» Set task
Resize the records from the line holding "You are a computer-use agent. 1097x501" through the line holding "(x=29, y=126)", inclusive. Write out every one of those lines again, requests included, but multiply each coordinate in the answers by 1.8 and round it to a whole number, rounding halves up.
--- begin ---
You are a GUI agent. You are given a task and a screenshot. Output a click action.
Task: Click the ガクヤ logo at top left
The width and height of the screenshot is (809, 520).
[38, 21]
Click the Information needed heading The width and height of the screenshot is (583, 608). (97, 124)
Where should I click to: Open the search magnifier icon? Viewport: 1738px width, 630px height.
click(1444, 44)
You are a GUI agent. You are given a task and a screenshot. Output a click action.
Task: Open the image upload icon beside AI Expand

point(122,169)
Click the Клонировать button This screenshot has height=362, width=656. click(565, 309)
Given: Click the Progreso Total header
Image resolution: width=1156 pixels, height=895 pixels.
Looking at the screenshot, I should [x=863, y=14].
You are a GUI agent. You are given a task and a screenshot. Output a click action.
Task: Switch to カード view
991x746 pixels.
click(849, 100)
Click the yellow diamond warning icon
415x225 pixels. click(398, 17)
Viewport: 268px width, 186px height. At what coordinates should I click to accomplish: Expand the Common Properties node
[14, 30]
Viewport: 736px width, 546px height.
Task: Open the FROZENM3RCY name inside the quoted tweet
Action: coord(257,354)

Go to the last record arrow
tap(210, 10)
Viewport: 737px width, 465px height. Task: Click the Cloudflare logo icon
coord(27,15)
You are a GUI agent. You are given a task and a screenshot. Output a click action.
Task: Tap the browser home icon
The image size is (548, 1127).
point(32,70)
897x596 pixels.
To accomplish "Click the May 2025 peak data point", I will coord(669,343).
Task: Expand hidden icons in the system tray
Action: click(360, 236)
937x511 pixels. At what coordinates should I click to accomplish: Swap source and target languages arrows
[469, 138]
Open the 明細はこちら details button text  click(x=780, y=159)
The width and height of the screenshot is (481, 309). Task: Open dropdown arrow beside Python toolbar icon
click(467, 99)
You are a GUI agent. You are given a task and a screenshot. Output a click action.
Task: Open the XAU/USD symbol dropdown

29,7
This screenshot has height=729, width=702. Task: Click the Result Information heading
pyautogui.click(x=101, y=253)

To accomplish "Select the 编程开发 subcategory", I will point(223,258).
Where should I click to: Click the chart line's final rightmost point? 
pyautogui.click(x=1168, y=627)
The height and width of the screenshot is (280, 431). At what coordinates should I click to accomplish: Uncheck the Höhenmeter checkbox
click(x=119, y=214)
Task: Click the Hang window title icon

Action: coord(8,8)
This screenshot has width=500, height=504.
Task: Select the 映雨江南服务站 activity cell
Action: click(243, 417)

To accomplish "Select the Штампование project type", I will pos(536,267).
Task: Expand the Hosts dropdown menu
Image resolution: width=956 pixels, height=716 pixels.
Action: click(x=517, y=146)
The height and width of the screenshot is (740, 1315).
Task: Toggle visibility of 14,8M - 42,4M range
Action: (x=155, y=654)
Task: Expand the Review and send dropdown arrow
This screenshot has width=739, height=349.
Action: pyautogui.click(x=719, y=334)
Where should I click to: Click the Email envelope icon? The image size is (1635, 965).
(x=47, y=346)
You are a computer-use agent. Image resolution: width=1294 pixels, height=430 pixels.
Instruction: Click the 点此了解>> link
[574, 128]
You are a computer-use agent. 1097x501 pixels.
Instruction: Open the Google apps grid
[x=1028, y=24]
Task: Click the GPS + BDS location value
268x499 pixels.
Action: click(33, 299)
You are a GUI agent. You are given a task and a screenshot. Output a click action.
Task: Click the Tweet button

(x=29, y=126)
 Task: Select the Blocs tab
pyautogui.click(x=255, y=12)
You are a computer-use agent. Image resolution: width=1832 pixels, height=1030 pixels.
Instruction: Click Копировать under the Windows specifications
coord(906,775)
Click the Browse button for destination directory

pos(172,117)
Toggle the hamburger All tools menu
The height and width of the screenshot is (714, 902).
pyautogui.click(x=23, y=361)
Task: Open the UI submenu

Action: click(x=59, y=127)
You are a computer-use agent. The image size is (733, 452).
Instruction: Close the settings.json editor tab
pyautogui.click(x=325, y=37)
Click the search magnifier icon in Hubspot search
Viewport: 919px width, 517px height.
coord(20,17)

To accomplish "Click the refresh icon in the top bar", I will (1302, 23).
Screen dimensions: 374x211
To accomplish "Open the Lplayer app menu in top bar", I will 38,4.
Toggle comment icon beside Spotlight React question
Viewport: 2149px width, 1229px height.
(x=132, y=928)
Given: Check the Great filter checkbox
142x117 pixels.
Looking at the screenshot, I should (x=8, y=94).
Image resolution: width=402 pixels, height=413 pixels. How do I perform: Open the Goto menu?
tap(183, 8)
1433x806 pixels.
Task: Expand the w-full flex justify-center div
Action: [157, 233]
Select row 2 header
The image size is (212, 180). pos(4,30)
--- end ---
» Correct output
You are a computer-use agent. 1097x501 pixels.
Instruction: Open the Google apps grid
[x=1850, y=43]
Task: Click the GPS + BDS location value
268x499 pixels.
Action: click(59, 538)
You are a GUI agent. You are given a task and a screenshot. Output a click action.
Task: Click the Tweet button

(x=52, y=227)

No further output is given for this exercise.